Cyberharcèlement : la Belgique prépare le bannissement numérique des délinquants en ligne
La Belgique pourrait bientôt permettre aux juges d’exclure temporairement des réseaux sociaux les auteurs de cyberharcèlement et d’autres infractions commises en ligne. Inspirée d’un dispositif français appliqué pour la première fois dans l’affaire Jean Pormanove, la mesure devra toutefois surmonter d’importants obstacles techniques et juridiques.
Publié par A.G.
Résumé de l'article
La ministre du Numérique, Vanessa Matz, prépare un projet de loi permettant aux juges de bannir temporairement des réseaux sociaux les personnes condamnées pour cyberharcèlement, diffusion d’images intimes, menaces, propos haineux ou propagande terroriste, sur le modèle français appliqué pour la première fois dans l’affaire Jean Pormanove ; le pseudonymat resterait autorisé, mais la justice pourrait identifier les auteurs d’infractions, tandis que l’IBPT devra déterminer comment empêcher la création de nouveaux comptes sans porter une atteinte disproportionnée à la vie privée et à la liberté d’expression.

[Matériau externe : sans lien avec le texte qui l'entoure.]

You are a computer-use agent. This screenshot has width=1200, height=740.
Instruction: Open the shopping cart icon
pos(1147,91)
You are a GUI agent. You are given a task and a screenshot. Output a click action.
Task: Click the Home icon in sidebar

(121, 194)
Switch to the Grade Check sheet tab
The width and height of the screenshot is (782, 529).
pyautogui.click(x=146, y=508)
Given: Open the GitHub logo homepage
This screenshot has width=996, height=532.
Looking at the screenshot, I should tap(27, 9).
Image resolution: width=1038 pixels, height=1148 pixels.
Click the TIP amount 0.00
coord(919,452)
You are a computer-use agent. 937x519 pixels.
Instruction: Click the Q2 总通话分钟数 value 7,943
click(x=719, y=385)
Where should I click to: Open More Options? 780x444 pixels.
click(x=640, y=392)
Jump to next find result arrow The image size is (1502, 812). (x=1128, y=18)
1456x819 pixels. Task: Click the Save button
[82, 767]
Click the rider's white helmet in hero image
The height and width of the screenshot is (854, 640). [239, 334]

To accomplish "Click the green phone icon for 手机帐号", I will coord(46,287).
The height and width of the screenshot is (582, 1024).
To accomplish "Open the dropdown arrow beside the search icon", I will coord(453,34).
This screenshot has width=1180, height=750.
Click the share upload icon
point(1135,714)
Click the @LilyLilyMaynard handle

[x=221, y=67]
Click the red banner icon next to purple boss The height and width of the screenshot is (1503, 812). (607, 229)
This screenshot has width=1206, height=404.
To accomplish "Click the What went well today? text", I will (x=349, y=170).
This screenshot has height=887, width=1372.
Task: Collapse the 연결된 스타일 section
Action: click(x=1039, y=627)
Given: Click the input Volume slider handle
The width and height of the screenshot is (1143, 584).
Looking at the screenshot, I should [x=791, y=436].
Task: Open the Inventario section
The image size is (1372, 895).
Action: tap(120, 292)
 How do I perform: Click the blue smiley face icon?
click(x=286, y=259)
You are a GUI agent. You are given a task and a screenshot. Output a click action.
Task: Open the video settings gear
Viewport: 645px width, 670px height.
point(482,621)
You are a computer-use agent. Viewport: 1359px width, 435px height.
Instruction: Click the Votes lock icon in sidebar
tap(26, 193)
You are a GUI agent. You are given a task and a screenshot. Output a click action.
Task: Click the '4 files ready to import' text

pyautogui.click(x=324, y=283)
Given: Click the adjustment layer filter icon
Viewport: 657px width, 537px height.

La Belgique veut s’attaquer plus directement au sentiment d’impunité qui règne sur les réseaux sociaux. La ministre fédérale chargée du Numérique, Vanessa Matz (Les Engagés), annonce la préparation d’un projet de loi instaurant une forme de « bannissement numérique » pour les personnes condamnées pour des infractions pénales commises en ligne.